**Problem to work on**
The copy should begin at the line containing "Like the tweet with the heart icon" and end with the last line below, every line exact and no picture included.
··· The records ···
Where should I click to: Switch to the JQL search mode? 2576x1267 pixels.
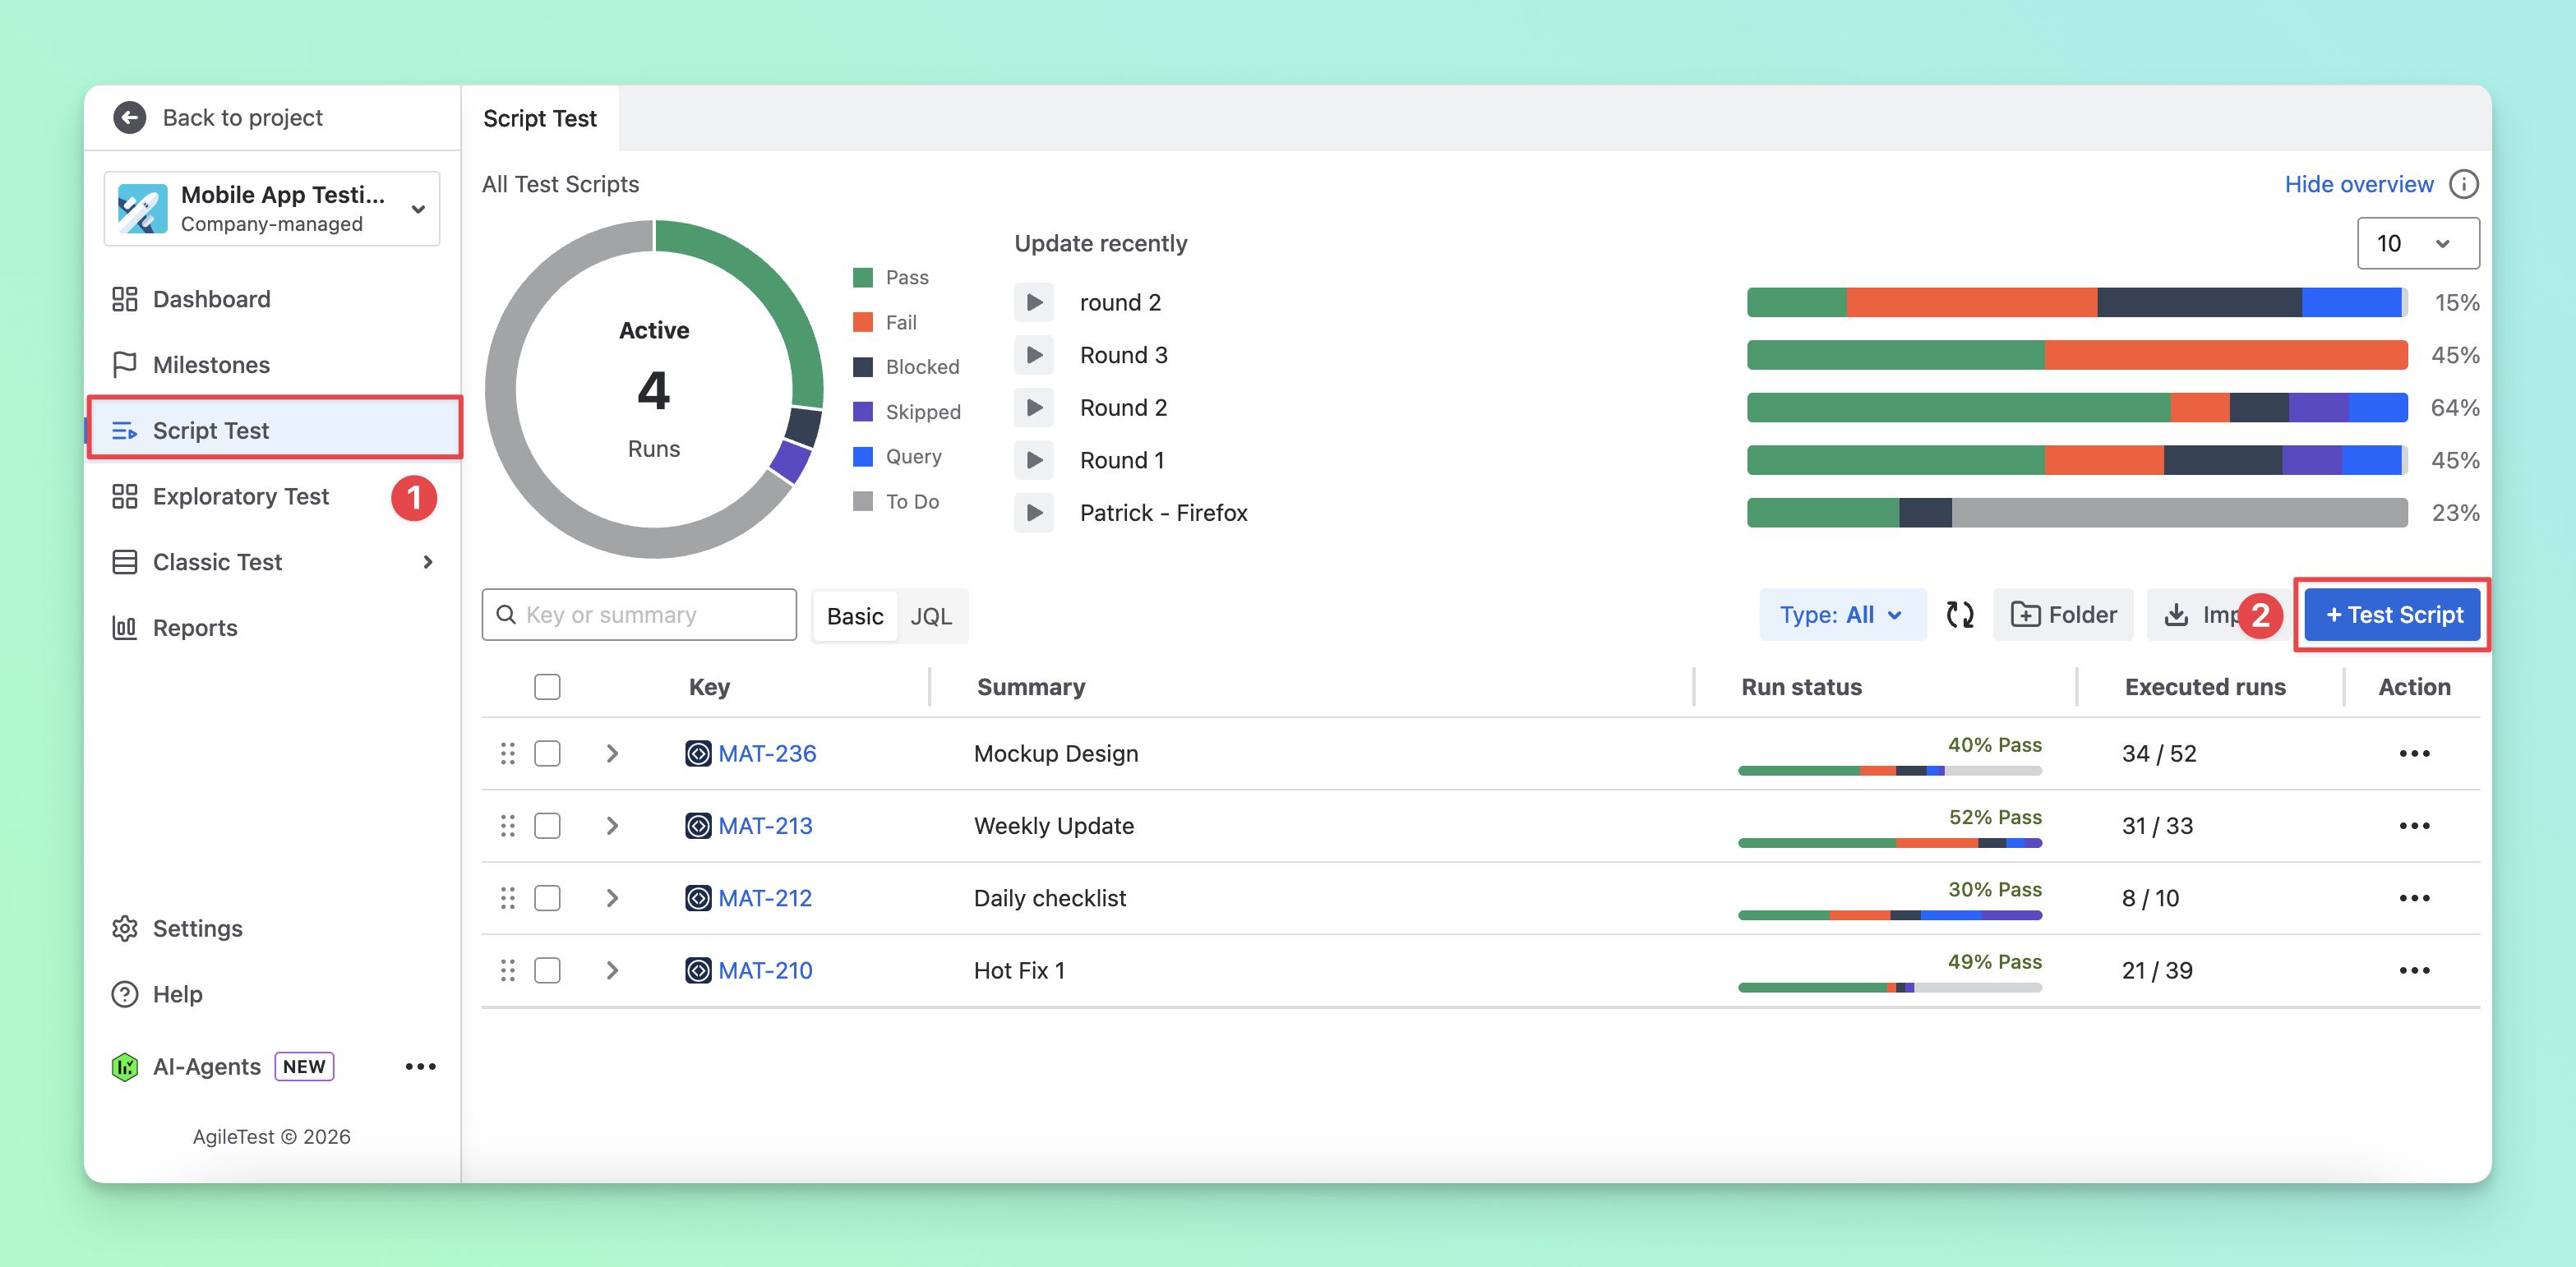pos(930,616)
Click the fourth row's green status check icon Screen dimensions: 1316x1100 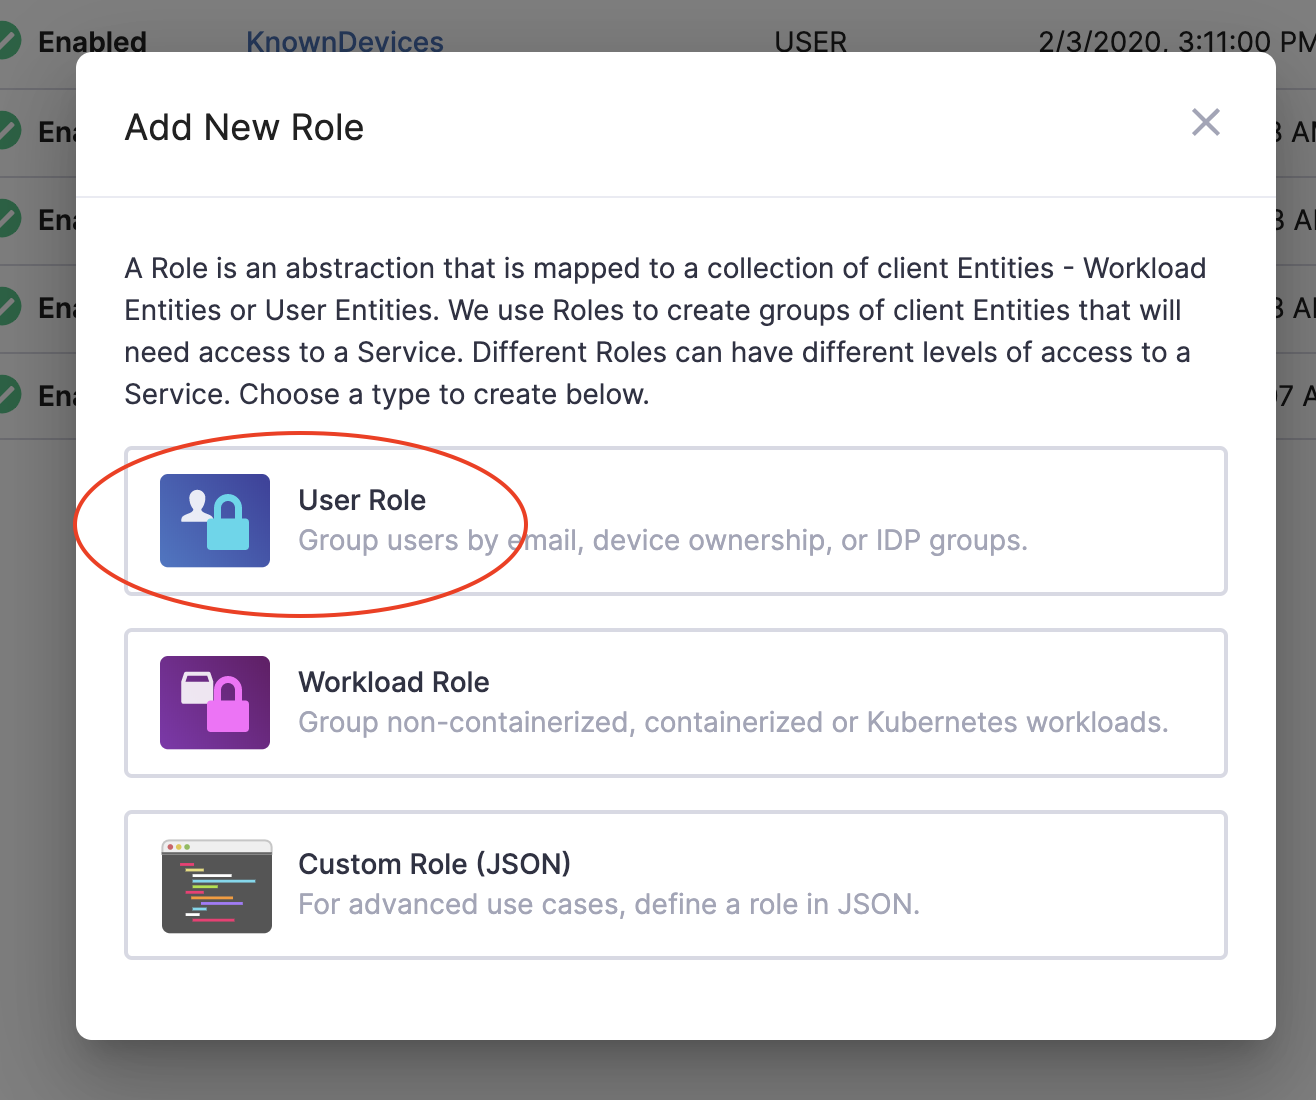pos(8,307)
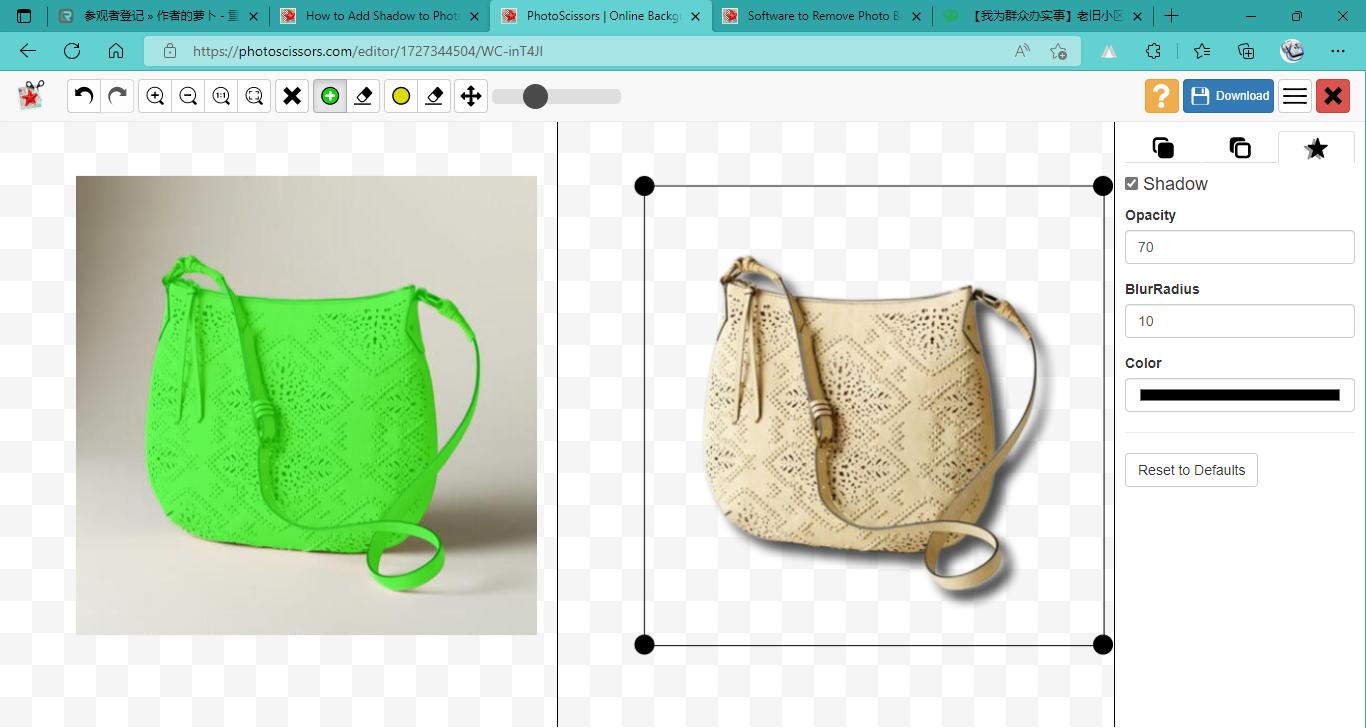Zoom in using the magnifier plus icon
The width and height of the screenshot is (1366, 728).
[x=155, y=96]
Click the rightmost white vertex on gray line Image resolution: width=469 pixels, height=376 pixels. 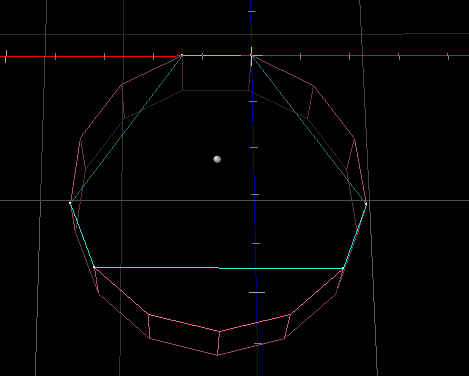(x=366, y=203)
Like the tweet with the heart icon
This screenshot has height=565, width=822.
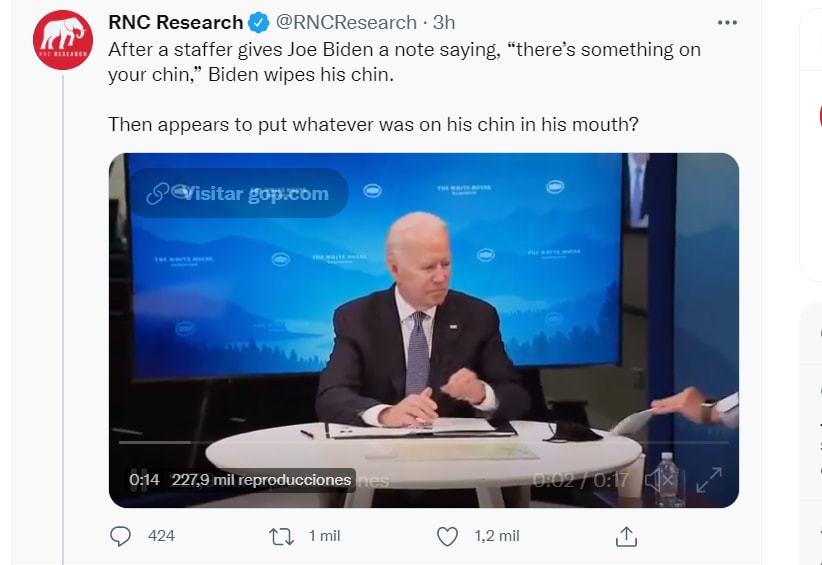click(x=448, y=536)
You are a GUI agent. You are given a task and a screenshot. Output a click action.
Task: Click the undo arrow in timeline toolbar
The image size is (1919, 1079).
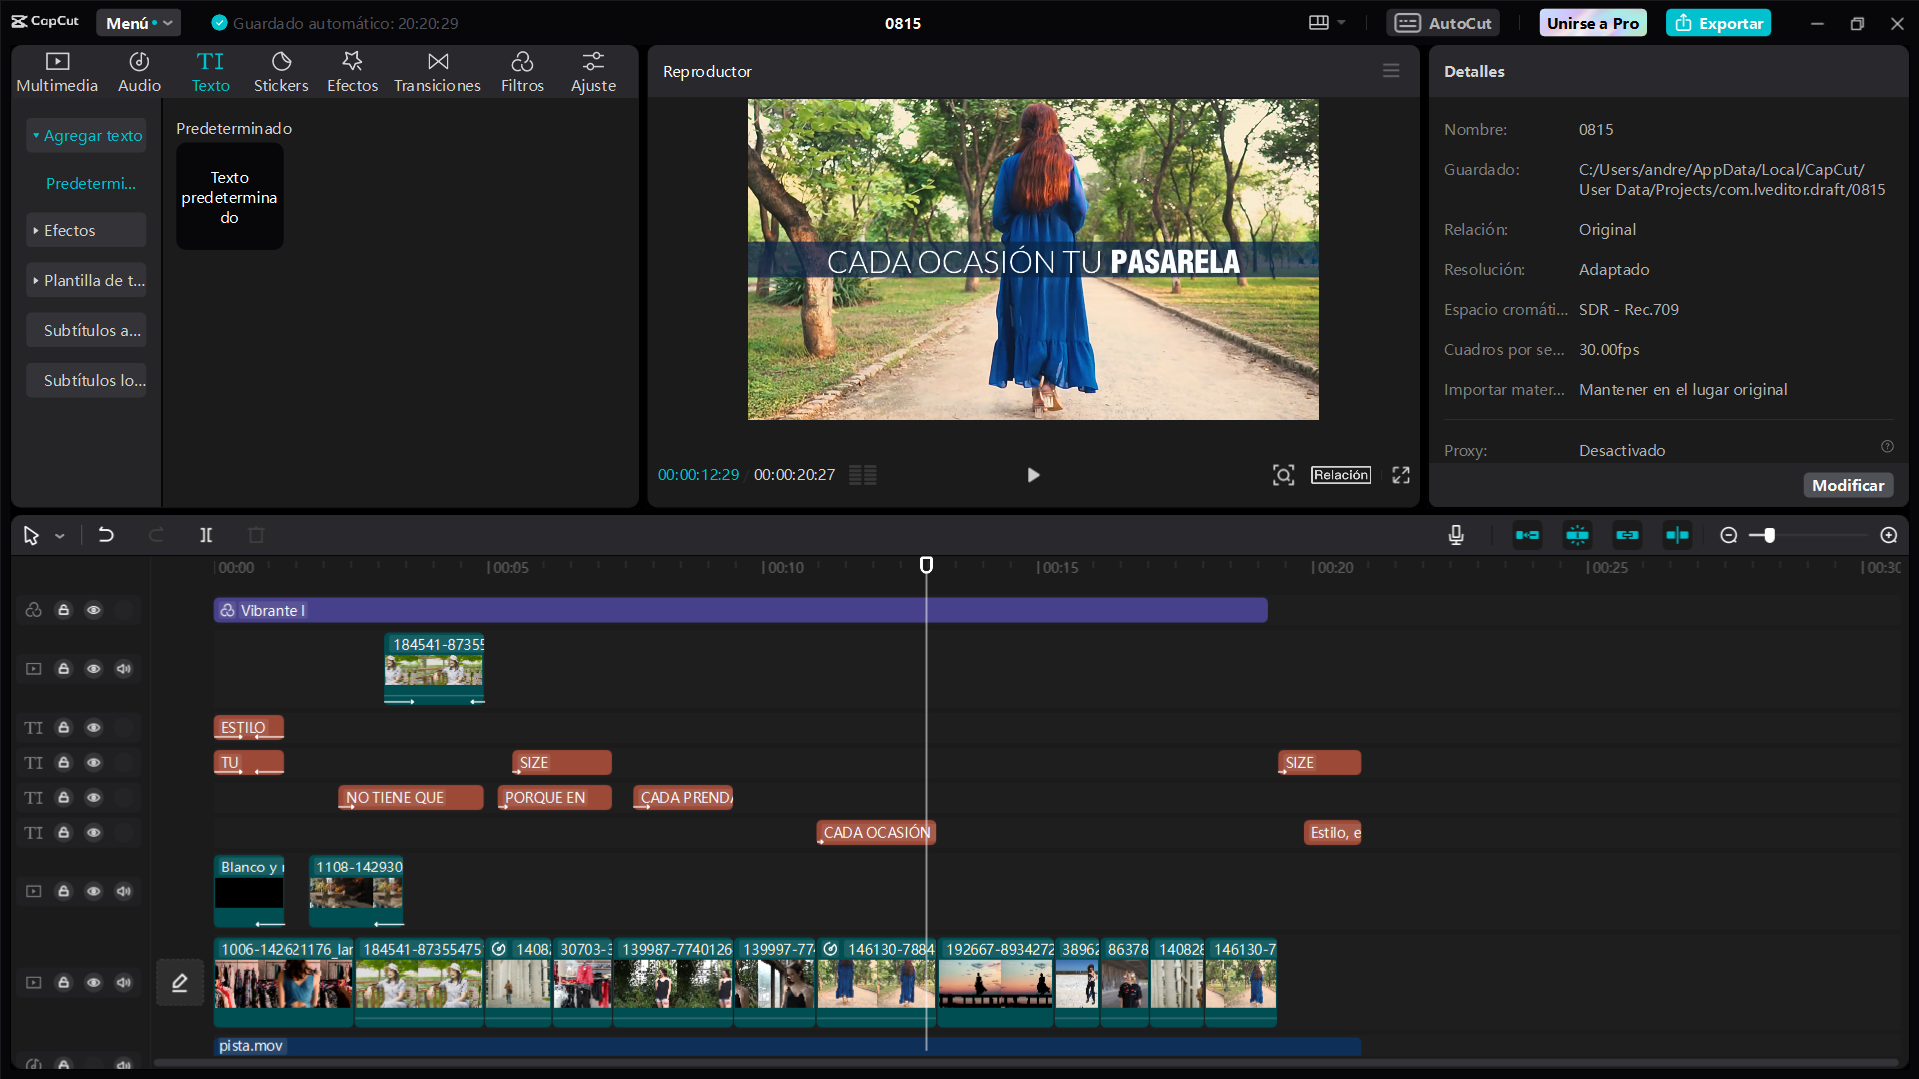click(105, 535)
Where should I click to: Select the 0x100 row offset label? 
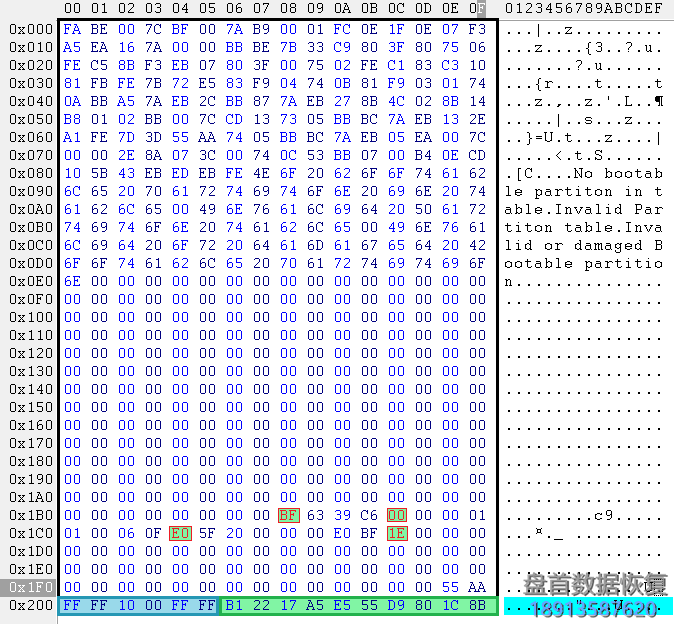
···
**Completed task**
Like the tweet with the heart icon
This screenshot has height=565, width=822.
click(x=448, y=536)
You are a GUI agent. You are given a task and a screenshot. Output a click action.
Task: Click the undo arrow in timeline toolbar
The image size is (1919, 1079).
click(105, 535)
Where should I click to: Select the 0x100 row offset label? 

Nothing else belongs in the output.